Answer these questions from the market commentary below:
1. Which highs does the support/resistance line on the Nasdaq mark?
2. What probability does RecessionAlert calculate that the US is currently in recession?
3. In which region does the commentary see particular recent improvement in the combined global PMIs?

» Text under study:
^^^^^^^^

Yesterday during the US session I was watching the support/resistance line on the Nasdaq shown:
It marks the March/April 2012 highs, and the battle below and above that level in August and September is clear to see. Having broken out above it in September, the market is now retesting the breakout and yesterday, marked by the arrow, saw the index briefly break down beneath it only to rally strongly into the close and hold above it. I believe that may be significant, and today’s out of hours action (Europe morning) is so far bullish. But, there remains the possibility that we are making a bear flag in a protracted correction, and the SP500 (below) and Dow are higher above the March/April peaks with more room to consolidate downwards.
We have a 2 week period of low forecast geomagnetism and upward pressure into the new moon now, and given last week was the seasonally worst week of the year together with a full moon, damage to pro-risk was contained. Supportive of pro-risk pressing upwards here is a particularly bullish correction formation in gold and a bear flag on the US dollar:
Source: TSP Talk
However, there are some warning flags for equities. This chart shows that when the Fear and Skew indices spiked together with a low Vix, equities were approaching a top.
Source: Sentimentrader
And this composite of Put/Call, Market Vane and Sentiment Surveys also suggests equities should be approaching a top.
Note that with both charts, there is the scope for equities to top out now, or to keep rallying for another couple of months and then top out. So with that in mind, we can return to the top two charts of the SP500 and Nasdaq and watch to see whether they break back down below the March/April highs – which would make the breakout a fakeout and give more weight to a market top – or whether they can push on now this week and next and make the breakout backtest successful, which should mean a period of longer gains ahead as they move into clear air. My leaning is towards the latter because we don’t yet see the usual cyclical bear market topping signals or process.
We can look wider for more to gauge the environment for pro-risk. The key question is whether we are reflating or tumbling into recession. I previously noted the improvement in Conference Board global leading indicators but we have to wait until mid-month for new updates both in these and in OECD leading indicators. We have other data to keep an eye on though, starting with ECRI US leading indicators which rose again last week. It should be clear from the chart below that the action in the indicator does not resemble that in previous recessions:
Source: Dshort
RecesssionAlert caculate the probability that the US is in recession currently as 6.4%:
Source: RecessionAlert
Nowandfutures measure, which requires yield curve and CPI adjusted monetary base both to go negative, only has one in the territory:
Source: NowandFutures
Here are the latest global PMIs combined:
Source: World Bank
There is clearly some recent improvement, particularly in Europe. The key question is whether they are in a recovery trend, or just an oscillation in a continuing downtrend.

^^^^^^^^

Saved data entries
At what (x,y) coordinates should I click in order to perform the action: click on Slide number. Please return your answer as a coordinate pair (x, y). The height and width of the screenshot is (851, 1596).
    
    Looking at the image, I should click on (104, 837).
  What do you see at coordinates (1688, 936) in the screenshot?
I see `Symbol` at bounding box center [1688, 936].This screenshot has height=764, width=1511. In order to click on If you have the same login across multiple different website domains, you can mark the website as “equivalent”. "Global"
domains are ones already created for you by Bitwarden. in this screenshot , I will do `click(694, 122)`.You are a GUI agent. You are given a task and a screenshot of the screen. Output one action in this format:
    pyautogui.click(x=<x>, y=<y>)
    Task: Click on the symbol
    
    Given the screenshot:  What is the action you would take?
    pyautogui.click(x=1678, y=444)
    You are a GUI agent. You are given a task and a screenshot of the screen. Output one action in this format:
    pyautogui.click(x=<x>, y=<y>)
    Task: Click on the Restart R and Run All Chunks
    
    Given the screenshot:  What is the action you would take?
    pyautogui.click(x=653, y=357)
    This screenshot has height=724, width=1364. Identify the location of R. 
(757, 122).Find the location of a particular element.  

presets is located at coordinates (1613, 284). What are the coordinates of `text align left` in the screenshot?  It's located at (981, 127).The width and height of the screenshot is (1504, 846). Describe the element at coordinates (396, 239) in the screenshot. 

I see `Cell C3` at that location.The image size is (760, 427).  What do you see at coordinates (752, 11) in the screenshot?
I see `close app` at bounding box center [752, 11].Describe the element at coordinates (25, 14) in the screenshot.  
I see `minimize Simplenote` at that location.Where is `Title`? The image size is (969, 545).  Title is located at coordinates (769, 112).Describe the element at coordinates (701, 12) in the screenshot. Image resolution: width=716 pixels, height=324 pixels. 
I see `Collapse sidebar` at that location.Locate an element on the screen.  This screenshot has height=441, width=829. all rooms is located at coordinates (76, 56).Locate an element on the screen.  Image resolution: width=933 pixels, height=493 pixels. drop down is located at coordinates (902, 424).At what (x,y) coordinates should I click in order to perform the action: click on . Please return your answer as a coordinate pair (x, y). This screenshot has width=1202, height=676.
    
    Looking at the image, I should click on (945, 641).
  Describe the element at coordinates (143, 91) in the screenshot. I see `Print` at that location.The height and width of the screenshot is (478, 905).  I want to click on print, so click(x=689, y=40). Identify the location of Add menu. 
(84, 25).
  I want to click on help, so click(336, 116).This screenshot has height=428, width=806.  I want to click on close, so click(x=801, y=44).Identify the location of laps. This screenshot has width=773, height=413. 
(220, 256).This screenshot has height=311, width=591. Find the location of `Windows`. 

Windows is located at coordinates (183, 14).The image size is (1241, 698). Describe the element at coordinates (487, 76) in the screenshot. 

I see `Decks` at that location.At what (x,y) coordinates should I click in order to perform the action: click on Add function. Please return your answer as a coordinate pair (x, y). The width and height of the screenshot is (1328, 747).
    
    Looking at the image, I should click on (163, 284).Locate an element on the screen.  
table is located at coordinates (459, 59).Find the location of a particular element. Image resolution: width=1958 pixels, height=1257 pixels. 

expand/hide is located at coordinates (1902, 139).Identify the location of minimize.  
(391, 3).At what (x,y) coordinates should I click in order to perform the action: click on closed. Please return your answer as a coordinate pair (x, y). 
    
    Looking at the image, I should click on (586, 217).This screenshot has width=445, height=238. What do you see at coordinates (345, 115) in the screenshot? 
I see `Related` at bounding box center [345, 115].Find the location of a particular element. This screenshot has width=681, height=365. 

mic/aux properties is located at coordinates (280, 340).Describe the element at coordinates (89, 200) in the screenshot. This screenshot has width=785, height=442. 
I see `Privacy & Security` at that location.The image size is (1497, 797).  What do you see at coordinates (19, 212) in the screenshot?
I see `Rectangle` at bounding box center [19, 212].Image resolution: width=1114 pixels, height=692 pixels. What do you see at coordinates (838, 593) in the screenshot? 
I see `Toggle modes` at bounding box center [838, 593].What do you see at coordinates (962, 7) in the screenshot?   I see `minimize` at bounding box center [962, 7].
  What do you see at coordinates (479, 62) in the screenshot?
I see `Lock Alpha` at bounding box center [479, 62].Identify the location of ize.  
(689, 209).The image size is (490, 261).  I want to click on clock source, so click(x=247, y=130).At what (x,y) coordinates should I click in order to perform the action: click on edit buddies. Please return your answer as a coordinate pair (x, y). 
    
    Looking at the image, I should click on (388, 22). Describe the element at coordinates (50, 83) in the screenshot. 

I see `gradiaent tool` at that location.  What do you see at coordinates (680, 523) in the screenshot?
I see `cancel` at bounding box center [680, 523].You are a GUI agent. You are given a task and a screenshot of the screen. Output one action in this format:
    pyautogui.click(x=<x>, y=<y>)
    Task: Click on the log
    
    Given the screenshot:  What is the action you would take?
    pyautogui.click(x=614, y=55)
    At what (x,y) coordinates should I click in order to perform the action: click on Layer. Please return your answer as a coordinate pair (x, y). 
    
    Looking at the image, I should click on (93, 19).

^^^^^^^^

» Exercise result:
1. The March/April 2012 highs.
2. 6.4%.
3. Europe.